Abstract: SA-PO972
Nitric Oxide (NO) Releasing Tunneled Dialysis Catheters (TDC) Reduce Catheter Related Blood Stream Infection (CRBSI) and Dysfunction
Session Information
- Dialysis: Vascular Access - II
October 27, 2018 | Location: Exhibit Hall, San Diego Convention Center
Abstract Time: 10:00 AM - 12:00 PM
Category: Dialysis
- 704 Dialysis: Vascular Access
Authors
- Celdran-Bonafonte, Diego, University of Arizona, Tucson, Arizona, United States
- Wang, Li Hua, The Second Hospital of Tianjin Medical University, Tianjin, China
- Lautner-Csorba, Orsolya, University of Michigan, Ann Arbor, Michigan, United States
- Brisbois, Elizabeth, University of Central Florida, Orlando, Florida, United States
- Jarrouj, Aous, Banner-University of Arizona, Tucson, Arizona, United States
- Kim, Maria, University of Michigan, Ann Arbor, Michigan, United States
- Janda, Jaroslav, University of Arizona, Tucson, Arizona, United States
- Kohler, Lindsay N., University of Arizona, Tucson, Arizona, United States
- Lewis, Taylor G., University of Arizona, Tucson, Arizona, United States
- Brosius, Frank C., University of Arizona, Tucson, Arizona, United States
- Meyerhoff, Mark, University of Michigan, Ann Arbor, Michigan, United States
- Roy-Chaudhury, Prabir, University of Arizona, Tucson, Arizona, United States
Background
Tunneled dialysis catheter complications, due to infection, thrombosis and central vein stenosis are responsible for a very significant morbidity, mortality and economic cost. Nitric oxide (NO) is an important biological mediator, which has potent anti-microbial, anti-platelet and anti-smooth muscle cell activities. We have previously developed a novel and innovative technology that results in a prolonged polymer based (silicone rubber, polyurethanes, etc.) release of NO. The goal of this study, therefore, was to assess the impact of NO releasing TDCs on infection, thrombosis and central vein stenosis, using a validated pig model of TDC complications
Methods
9 Yorkshire cross pigs were used in this study. 4 non-treated commercial catheters and 5 NO-releasing catheters were placed using a percutanous jugular approach.
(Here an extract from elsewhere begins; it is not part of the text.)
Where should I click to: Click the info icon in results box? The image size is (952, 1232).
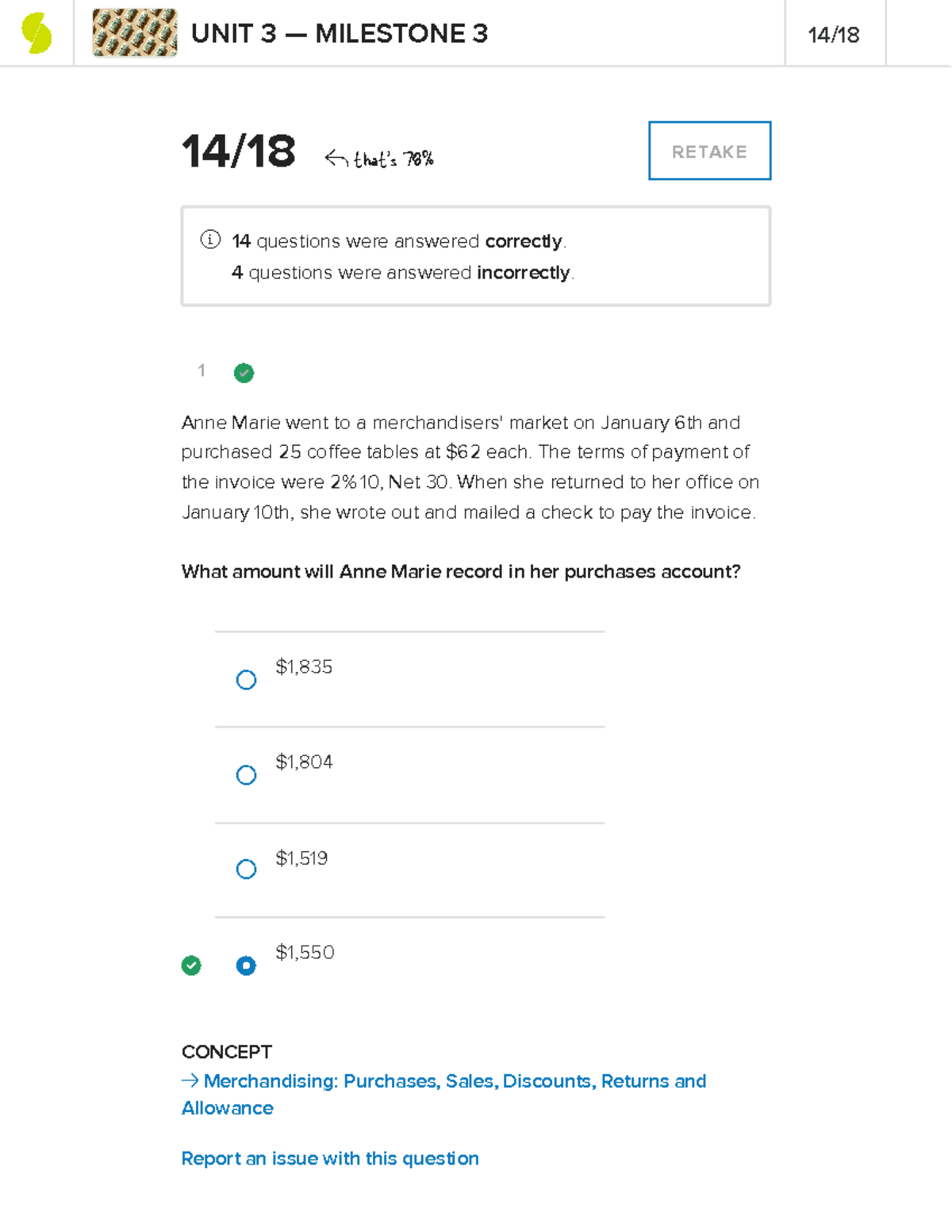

Catheters were accessed twice a week in a sterile fashion, in order to mimic the dialysis procedure and to score TDC dysfunction using a semi-quantitative scale. Study animals were monitored daily for signs and symptoms of infection. Catheter and tissue samples were collected in a standardized fashion at the time of sacrifice or at 28 days, and analyzed using standard histological and scanning electron microscopy(SEM) techniques
Results
NO-releasing catheters had a significantly delayed time to onset of infection (19.4±8.6d vs 8±3.36d; p = 0.03 ) and also a delayed (but not significant), onset of catheter dysfunction (12.4±9.9d vs 6.7±3.4d). Despite this significant clinical benefit, a compact fibrin sheath was detected in both the control and treated arms, together with a significant degree of central stenosis. SEM imaging revealed the presence of biofilm formation in both groups.
Conclusion
Our data demonstrate for the first time, an important clinical benefit of NO releasing TDCs on infection and dysfunction. Interestingly, this clinical benefit seemed to occur independently of the presence of a fibrin sheath, venous wall thickening and biofilm formation. We believe that a prolonged release of NO using our innovative polymer technology could result in a very significant reduction of the morbidity, mortality and economic cost currently associated with TDC complications.
Funding
- Other NIH Support